The Gazetteer had furnished him the meager information that Pasco was a little railroad junction town in Franklin County, Washington, on the Columbia River. "The old man must have been delayed on his way to meet Clayton."

"Now, for Alice!" The schemer's brow was damp with a cold moisture as he muttered: "Old Hugh hated even to hear of Death. He tabooed the subject like a Chinese mandarin.

"His will! Did he think to change that document after the formal marriage? I have not yet delivered Senator Durham! Hugh may have left this girl the whole property! Fool! That I did not take that matter up! Who ever thinks of Death, the grim shadow, stealing along at our side? I must kill off her lingering regard for 'Brother Randall Clayton!' Shall I start?"

After half an hour's cogitation, Ferris had made up his plan of operations. "I must let him drop! I cannot reach him. I will then act on a certainty. She will report to me. I will clear all up here and start West to-morrow night. But I will await her report and a second order to join her. I must let her know why I linger."

There were a dozen attendants waiting outside, for the accountants, detectives and police were to be busied, coming and going, all the night. Ferris had already called Einstein, waiting now on his own special orders, when he changed his mind. "I'll trust no one now."

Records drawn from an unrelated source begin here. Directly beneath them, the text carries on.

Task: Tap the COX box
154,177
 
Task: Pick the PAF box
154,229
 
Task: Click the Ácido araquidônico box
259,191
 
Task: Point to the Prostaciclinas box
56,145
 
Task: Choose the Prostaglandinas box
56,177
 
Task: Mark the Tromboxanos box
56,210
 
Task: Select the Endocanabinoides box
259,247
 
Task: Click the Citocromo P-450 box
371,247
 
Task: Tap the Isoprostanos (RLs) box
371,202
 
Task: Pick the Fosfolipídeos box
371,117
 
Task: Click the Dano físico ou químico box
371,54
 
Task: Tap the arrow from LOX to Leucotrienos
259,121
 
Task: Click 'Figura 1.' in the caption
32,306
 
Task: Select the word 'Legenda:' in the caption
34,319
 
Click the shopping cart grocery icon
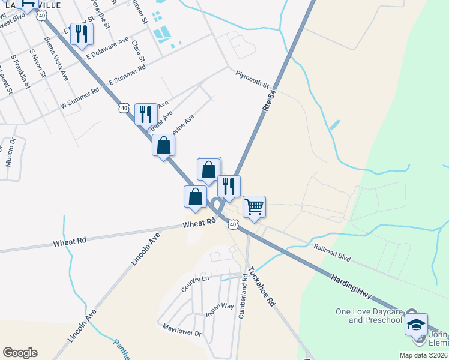tap(254, 206)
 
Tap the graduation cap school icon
tap(416, 325)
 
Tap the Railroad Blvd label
tap(331, 252)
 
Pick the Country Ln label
tap(196, 283)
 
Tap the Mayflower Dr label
tap(182, 331)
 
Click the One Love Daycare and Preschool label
tap(369, 316)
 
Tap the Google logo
tap(20, 353)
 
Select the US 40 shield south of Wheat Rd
tap(233, 224)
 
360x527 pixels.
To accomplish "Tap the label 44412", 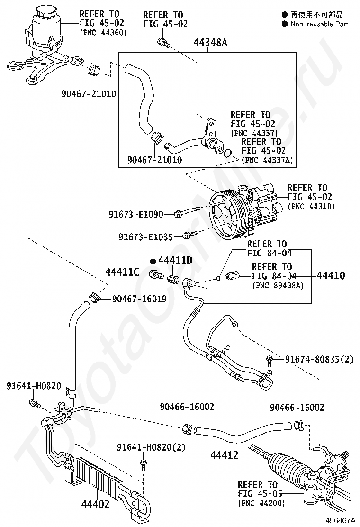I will [225, 455].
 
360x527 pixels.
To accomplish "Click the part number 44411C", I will [122, 272].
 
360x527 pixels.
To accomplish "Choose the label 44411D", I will [175, 260].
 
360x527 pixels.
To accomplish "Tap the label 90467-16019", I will [139, 299].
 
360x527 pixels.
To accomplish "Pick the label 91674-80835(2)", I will [319, 359].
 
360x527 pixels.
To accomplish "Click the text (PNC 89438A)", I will [278, 285].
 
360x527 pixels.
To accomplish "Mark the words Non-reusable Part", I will [319, 24].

He decided to go to the telegraph office himself. He suddenly remembered the influence of the robbery and Worthington's untimely death upon the value of the Western Trading Company's stock.

"Damn it!" he growled. "I may be left a millionaire or a pauper!
I don't know which; and I have no ready money."

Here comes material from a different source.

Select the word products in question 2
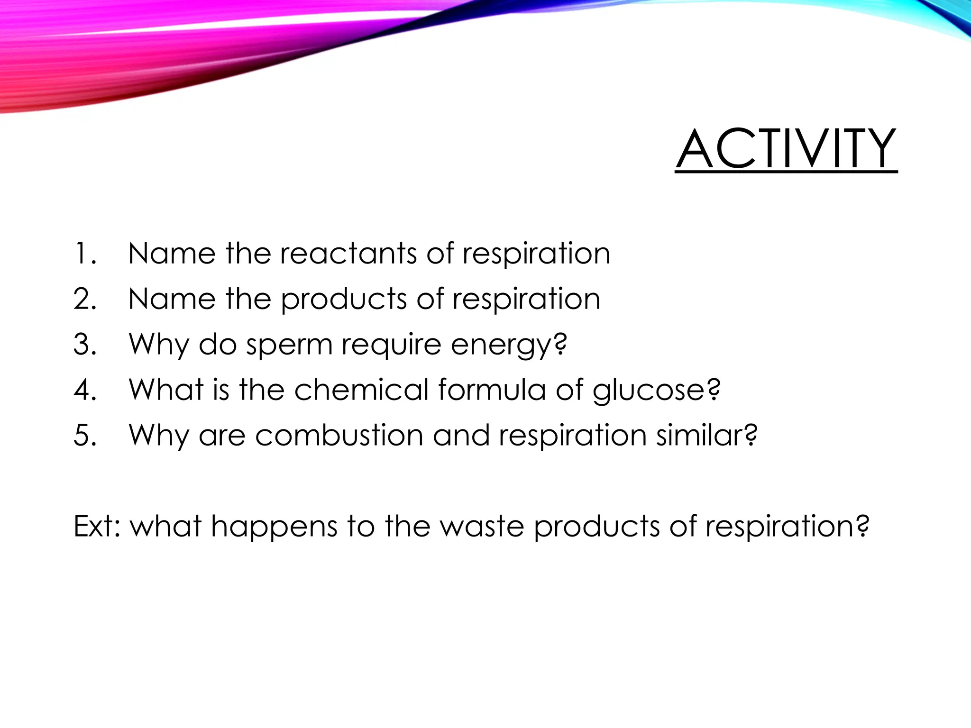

But the presence of Senator Durham at Newport gave him a gleam of light in these dark skies. "I'll telegraph to Durham (in cipher) to sell a big block of this stock short at the opening of the Board. Hugh's death will carry it down twenty or thirty dollars a share, and then it will be back to the normal in a week."

Suddenly he remembered the waiting Einstein. "Tell me," hoarsely whispered Ferris as he dragged the lad back into the private office, "What do you think of all this? You knew Mr. Clayton's ways!"

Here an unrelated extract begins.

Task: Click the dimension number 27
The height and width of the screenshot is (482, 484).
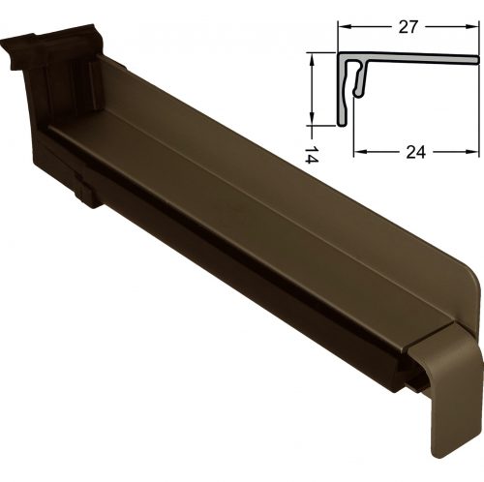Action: tap(408, 27)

"What's my opinion worth?" bluntly said the watchful Emil. "This!" said Ferris, handing him a roll of bills. "Then," fearfully whispered the artful boy, "it ain't no case of skippin' out. I believe some of the fools in the office got a braggin' over their lunches about our heavy bank business, and some smart gang has 'done up' Mr. Clayton. I don't think he's alive. He wasn't the man to 'give up' easy. He was 'dead square.' There wasn't no woman in the case. I could tell stories of some of the other gentlemen. No! Clayton's been hit good an' hard!"